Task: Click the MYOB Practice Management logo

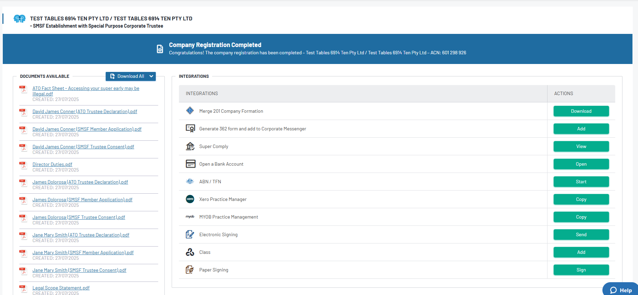Action: coord(190,217)
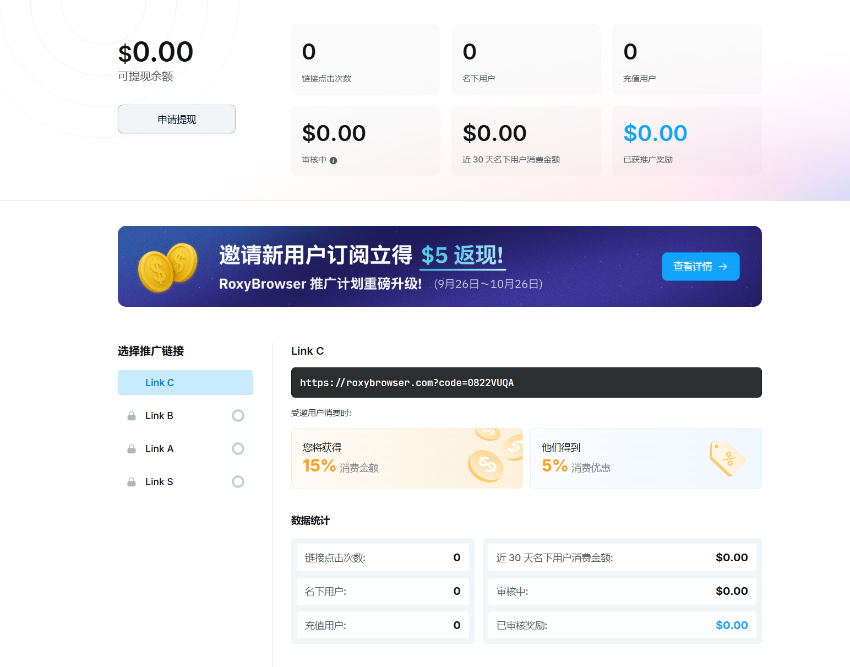Click the referral link URL field

(526, 383)
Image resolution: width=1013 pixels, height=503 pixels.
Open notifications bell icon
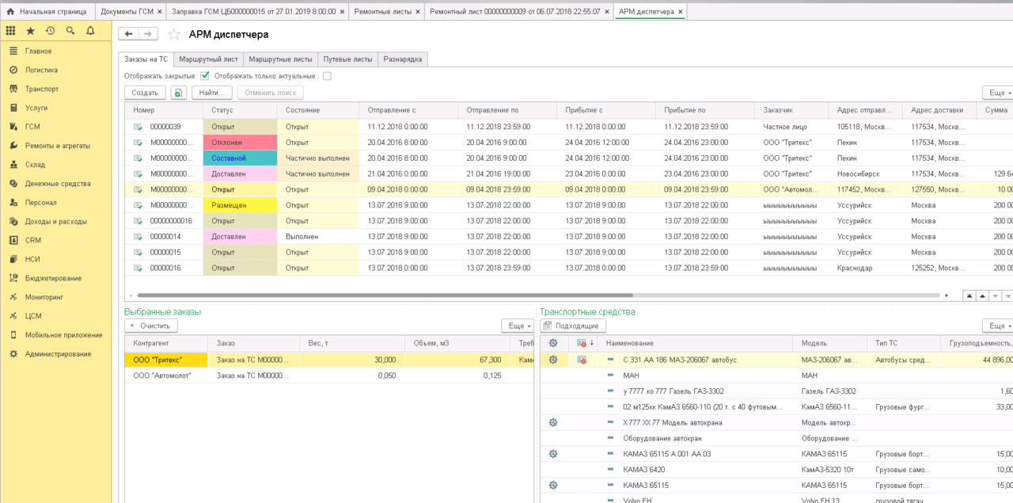click(90, 31)
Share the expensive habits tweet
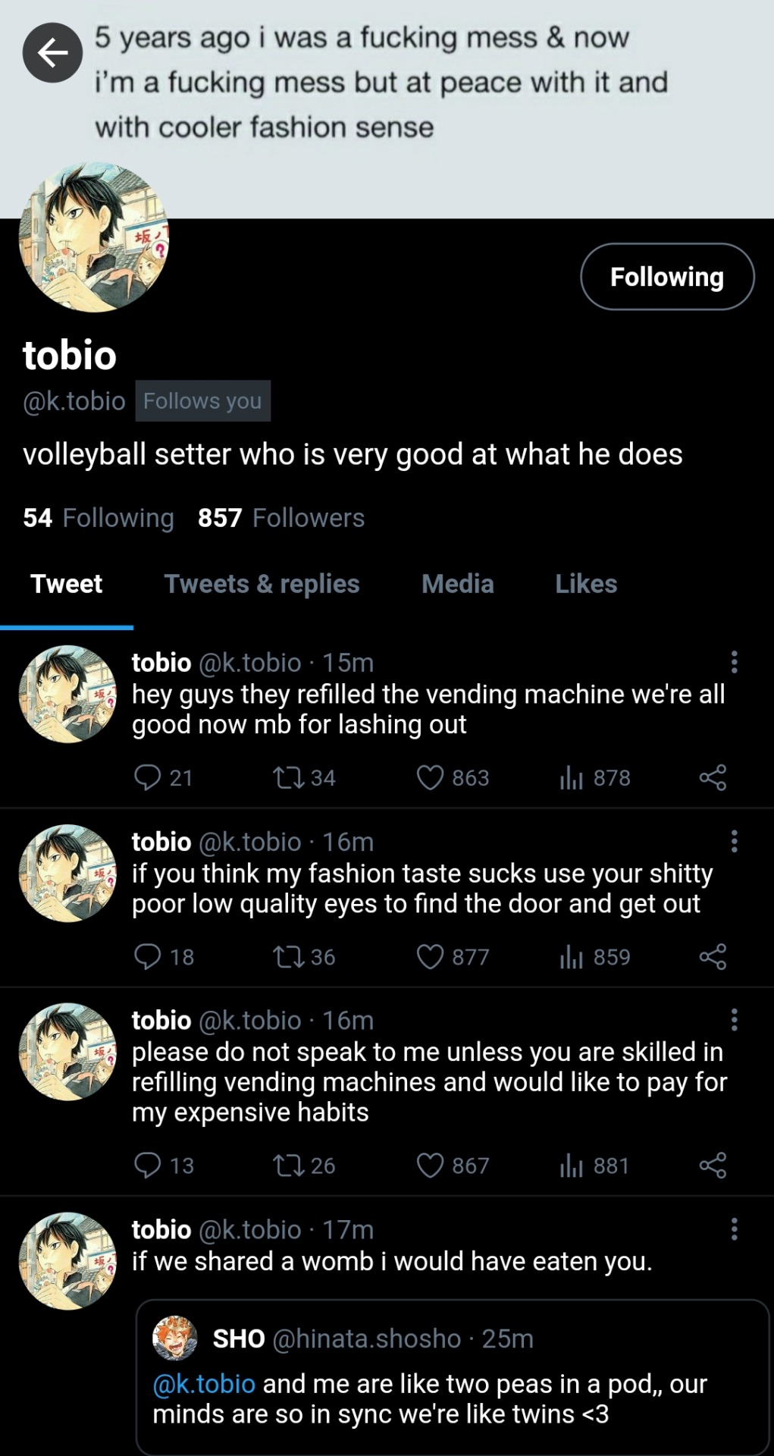 (713, 1165)
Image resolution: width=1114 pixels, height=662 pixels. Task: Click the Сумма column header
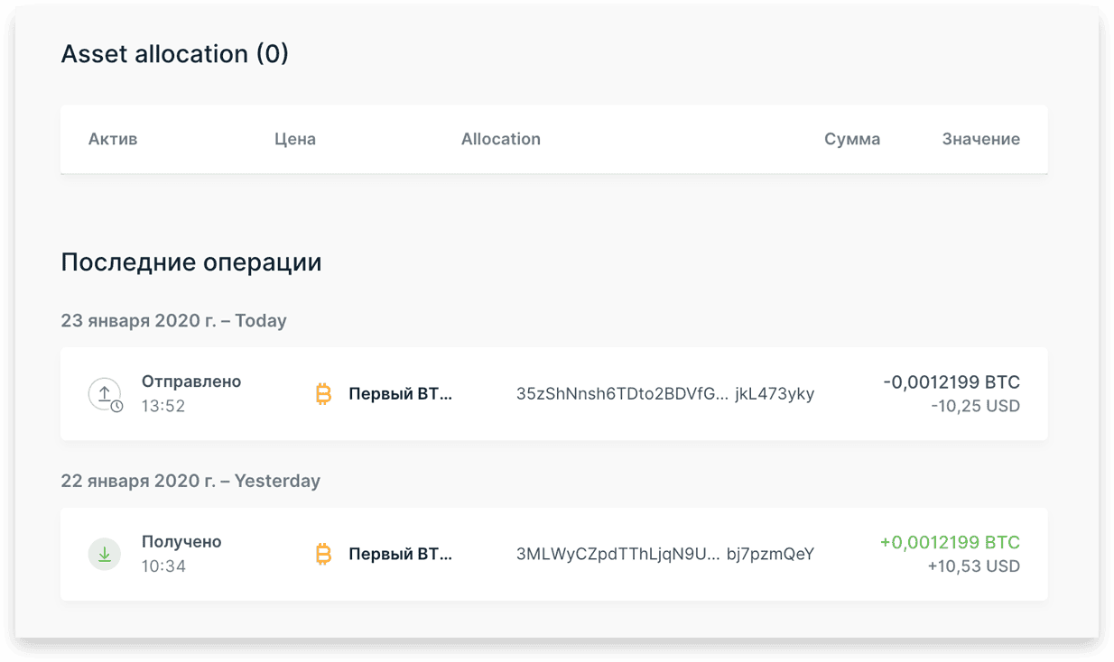point(852,139)
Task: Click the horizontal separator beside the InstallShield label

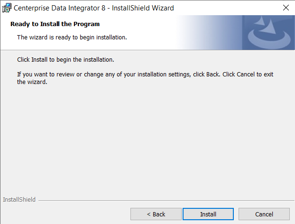Action: tap(161, 200)
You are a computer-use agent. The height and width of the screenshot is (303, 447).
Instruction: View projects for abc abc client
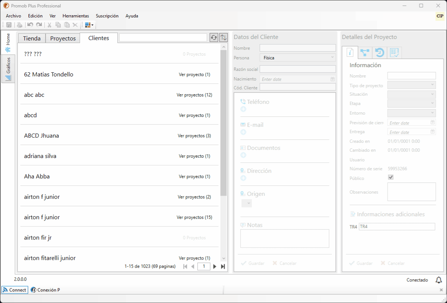(194, 95)
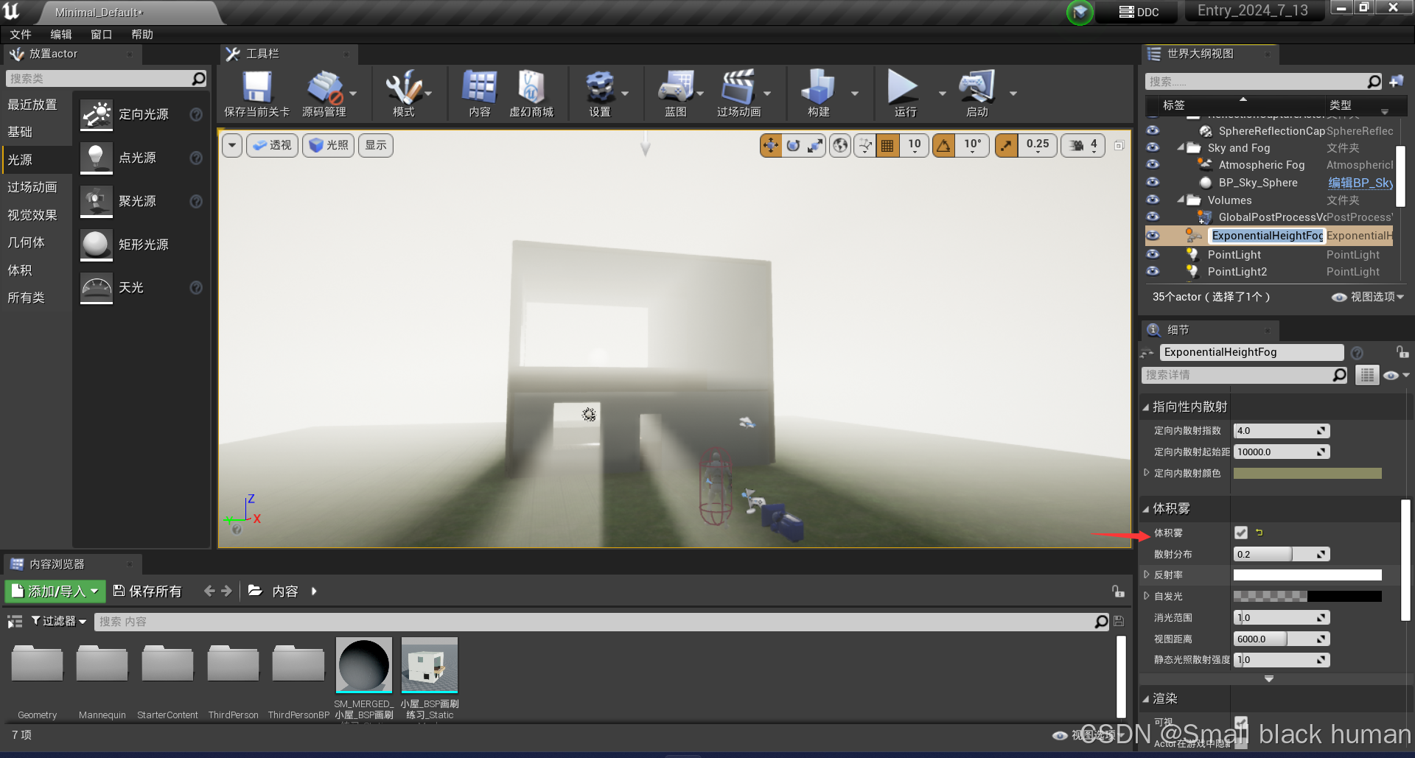Hide PointLight2 using its eye icon

[x=1153, y=272]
━━━━━━━━
■ TO DO
Please reproduce the whole listing exactly; the pictures stay out.

■ WRITTEN RESPONSE
Task: Click the MYOB Practice Management logo

Action: coord(190,217)
Click the referral link URL field

(526, 383)
Image resolution: width=1013 pixels, height=503 pixels.
Open notifications bell icon
click(90, 31)
Share the expensive habits tweet
 (713, 1165)
Image resolution: width=1114 pixels, height=662 pixels. Task: Click the Сумма column header
point(852,139)
Task: Click the horizontal separator beside the InstallShield label

Action: tap(161, 200)
You are a computer-use agent. The height and width of the screenshot is (303, 447).
Instruction: View projects for abc abc client
(194, 95)
Hide PointLight2 using its eye icon

[x=1153, y=272]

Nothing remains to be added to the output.